Earlier studies proved that behavior is highly shaped and constrained by one's social networks, and demonstrated ways in which individuals can manipulate these networks to achieve specific goals. A great example is the much-studied "strength of weak ties" hypothesis, which states that the strength of a tie between A and B increases with the overlap of their friendship circles, resulting in an important role for weak ties in connecting communities. Mark Granovetter first proposed this idea in a study that emphasized the nature of the tie between job changers in a Boston suburb and the contacts who provided the necessary information for them to obtain new employment. Basically, although people with whom the job seekers had strong ties were more motivated to provide information, the structural position of weak ties played a more important role. The implication is that those to whom one is weakly tied are more likely to move in different circles, and will thus have access to different information than the people to whom you are tied more strongly.
Much of our knowledge about how mobility, social networks, communication, and education affect the economic status of individuals and cities has been obtained through complex and costly surveys, with an update rate ranging from fortnights to decades. However, recent studies have shown the value of mobile phone data as an enabling methodology for demographic modeling and measurement.

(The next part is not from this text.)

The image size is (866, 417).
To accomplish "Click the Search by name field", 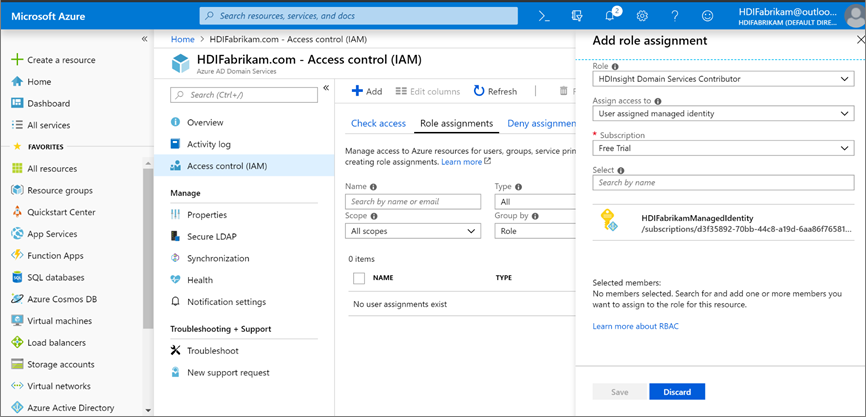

Many of our daily routines are driven by activities either afforded by our economic status or related to maintaining or improving it, from our movements around the city, to our daily schedules, to our communication with others. As such, we expect to be able to measure passive patterns and behavioral indicators, using mobile phone data, that could describe local unemployment rates. To investigate this question, we examined anonymized mobile phone metadata combined with beneficiaries' records from an unemployment benefit program. We found that aggregated activity, social, and mobility patterns strongly correlate with unemployment. Furthermore, we constructed a simple model to produce accurate reconstructions of district-level unemployment from mobile communication patterns alone.
Our results suggest that reliable and cost-effective indicators of economic activity could be built based on passively collected and anonymized mobile phone data. With similar data being collected every day by telecommunication services across the world, survey-based methods of measuring community socioeconomic status could potentially be augmented or replaced by such passive sensing methods.